Exercise brief: The lines to copy are those with "filter" in them. Pull each one from the entries below.

● ● ●

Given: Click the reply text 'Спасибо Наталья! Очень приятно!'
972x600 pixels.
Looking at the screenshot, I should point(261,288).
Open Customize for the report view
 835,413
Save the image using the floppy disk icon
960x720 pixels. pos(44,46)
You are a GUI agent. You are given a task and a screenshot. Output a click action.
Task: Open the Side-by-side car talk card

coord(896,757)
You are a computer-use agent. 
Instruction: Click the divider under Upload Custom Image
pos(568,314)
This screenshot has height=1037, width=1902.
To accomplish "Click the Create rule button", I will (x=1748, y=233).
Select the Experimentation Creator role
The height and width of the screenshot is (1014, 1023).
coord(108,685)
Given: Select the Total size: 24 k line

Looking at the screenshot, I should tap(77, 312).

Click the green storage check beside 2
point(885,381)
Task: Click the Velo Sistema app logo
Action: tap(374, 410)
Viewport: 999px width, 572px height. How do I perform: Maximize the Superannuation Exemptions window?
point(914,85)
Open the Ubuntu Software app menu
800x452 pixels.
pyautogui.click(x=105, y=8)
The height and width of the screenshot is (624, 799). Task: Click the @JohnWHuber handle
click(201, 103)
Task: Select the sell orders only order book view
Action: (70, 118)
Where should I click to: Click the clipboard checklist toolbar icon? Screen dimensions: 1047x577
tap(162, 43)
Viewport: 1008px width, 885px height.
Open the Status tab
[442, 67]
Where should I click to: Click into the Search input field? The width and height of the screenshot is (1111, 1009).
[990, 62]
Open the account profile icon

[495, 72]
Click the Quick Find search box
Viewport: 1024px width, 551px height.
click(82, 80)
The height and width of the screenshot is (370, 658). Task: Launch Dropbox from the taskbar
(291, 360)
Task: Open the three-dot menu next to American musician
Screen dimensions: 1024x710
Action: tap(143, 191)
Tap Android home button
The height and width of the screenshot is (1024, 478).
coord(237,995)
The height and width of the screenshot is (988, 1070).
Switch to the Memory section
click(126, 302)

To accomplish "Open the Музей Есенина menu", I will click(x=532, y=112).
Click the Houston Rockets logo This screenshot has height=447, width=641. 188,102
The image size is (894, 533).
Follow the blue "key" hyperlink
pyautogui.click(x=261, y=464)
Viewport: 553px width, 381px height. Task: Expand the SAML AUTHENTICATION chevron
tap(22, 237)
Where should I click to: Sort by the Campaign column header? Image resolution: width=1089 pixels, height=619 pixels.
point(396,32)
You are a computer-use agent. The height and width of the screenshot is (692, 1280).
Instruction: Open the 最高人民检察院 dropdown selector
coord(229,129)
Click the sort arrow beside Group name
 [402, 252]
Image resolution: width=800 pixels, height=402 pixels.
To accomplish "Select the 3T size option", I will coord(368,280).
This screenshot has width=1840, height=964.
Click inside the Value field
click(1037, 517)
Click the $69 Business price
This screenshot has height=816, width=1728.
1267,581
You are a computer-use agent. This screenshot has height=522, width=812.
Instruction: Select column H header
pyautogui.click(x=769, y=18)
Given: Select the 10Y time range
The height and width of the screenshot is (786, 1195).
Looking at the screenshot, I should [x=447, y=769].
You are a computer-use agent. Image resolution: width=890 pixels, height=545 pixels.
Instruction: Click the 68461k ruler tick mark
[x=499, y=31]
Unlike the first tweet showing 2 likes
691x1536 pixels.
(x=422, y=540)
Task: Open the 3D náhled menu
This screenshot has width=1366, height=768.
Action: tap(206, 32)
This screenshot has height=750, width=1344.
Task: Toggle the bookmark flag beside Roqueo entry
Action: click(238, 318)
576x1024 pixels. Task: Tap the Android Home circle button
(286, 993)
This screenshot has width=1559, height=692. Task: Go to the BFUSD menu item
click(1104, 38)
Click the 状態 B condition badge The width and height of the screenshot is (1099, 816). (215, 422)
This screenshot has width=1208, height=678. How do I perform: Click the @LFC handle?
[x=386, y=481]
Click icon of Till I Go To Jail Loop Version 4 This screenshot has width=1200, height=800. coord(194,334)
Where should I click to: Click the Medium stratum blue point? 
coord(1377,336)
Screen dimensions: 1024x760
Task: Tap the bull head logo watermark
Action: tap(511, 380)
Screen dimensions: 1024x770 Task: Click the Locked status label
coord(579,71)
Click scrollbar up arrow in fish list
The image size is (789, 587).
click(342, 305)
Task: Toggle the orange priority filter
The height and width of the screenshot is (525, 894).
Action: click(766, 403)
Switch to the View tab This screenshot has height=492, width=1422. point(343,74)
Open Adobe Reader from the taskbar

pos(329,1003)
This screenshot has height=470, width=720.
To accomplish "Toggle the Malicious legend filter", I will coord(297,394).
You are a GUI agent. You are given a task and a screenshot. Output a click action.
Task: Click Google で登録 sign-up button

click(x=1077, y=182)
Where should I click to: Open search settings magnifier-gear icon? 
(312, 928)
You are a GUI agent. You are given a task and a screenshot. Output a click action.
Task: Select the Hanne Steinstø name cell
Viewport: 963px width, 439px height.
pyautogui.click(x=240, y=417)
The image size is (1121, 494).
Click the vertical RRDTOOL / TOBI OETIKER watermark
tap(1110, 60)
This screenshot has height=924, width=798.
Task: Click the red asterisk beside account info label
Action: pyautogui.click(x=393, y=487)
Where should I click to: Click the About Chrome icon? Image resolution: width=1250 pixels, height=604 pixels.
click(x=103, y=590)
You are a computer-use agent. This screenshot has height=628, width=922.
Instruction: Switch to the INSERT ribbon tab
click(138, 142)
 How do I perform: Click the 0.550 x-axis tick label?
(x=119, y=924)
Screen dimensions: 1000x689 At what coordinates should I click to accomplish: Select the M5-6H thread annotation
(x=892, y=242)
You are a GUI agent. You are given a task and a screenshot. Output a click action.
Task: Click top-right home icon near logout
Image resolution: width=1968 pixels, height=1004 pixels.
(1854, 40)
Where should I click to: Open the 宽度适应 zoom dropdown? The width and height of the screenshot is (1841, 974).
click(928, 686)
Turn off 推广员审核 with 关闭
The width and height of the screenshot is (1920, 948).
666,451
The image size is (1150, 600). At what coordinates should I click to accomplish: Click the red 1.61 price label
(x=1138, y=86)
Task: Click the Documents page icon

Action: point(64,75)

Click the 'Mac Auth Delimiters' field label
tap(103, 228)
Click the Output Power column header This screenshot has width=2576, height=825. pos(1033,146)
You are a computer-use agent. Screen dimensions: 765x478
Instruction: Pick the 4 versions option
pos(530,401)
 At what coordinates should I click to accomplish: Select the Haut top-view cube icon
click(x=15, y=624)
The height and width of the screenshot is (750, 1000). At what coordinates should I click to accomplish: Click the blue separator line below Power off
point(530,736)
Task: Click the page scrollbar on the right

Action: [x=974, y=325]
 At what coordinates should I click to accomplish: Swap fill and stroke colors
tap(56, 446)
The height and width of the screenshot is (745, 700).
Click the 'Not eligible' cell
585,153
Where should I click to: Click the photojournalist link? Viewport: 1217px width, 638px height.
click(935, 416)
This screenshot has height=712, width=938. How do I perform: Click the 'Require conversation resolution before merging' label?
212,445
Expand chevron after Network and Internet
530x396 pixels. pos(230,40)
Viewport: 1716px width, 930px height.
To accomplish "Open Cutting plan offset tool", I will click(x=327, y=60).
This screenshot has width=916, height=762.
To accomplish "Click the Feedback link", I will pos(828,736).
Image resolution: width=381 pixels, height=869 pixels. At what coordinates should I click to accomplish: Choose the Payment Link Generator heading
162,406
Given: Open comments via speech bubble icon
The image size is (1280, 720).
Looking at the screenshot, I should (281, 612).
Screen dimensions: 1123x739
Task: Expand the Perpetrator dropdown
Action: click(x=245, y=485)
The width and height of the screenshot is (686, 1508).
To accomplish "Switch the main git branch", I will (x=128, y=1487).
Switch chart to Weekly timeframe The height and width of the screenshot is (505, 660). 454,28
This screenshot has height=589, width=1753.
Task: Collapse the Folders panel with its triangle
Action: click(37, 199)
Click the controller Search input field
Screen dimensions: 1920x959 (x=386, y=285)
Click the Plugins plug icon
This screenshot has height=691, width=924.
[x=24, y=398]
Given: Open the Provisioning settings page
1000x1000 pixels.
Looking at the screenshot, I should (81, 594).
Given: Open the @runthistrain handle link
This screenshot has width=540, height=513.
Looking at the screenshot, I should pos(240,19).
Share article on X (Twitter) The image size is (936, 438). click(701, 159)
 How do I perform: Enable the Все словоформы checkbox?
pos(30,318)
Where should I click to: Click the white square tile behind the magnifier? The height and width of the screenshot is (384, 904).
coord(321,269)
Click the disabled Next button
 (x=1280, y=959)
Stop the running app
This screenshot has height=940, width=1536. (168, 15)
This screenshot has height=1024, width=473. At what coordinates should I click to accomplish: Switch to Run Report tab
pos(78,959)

● ● ●

Answer to the problem:
Task: Toggle the orange priority filter
To accomplish "Toggle the Malicious legend filter", I will coord(297,394).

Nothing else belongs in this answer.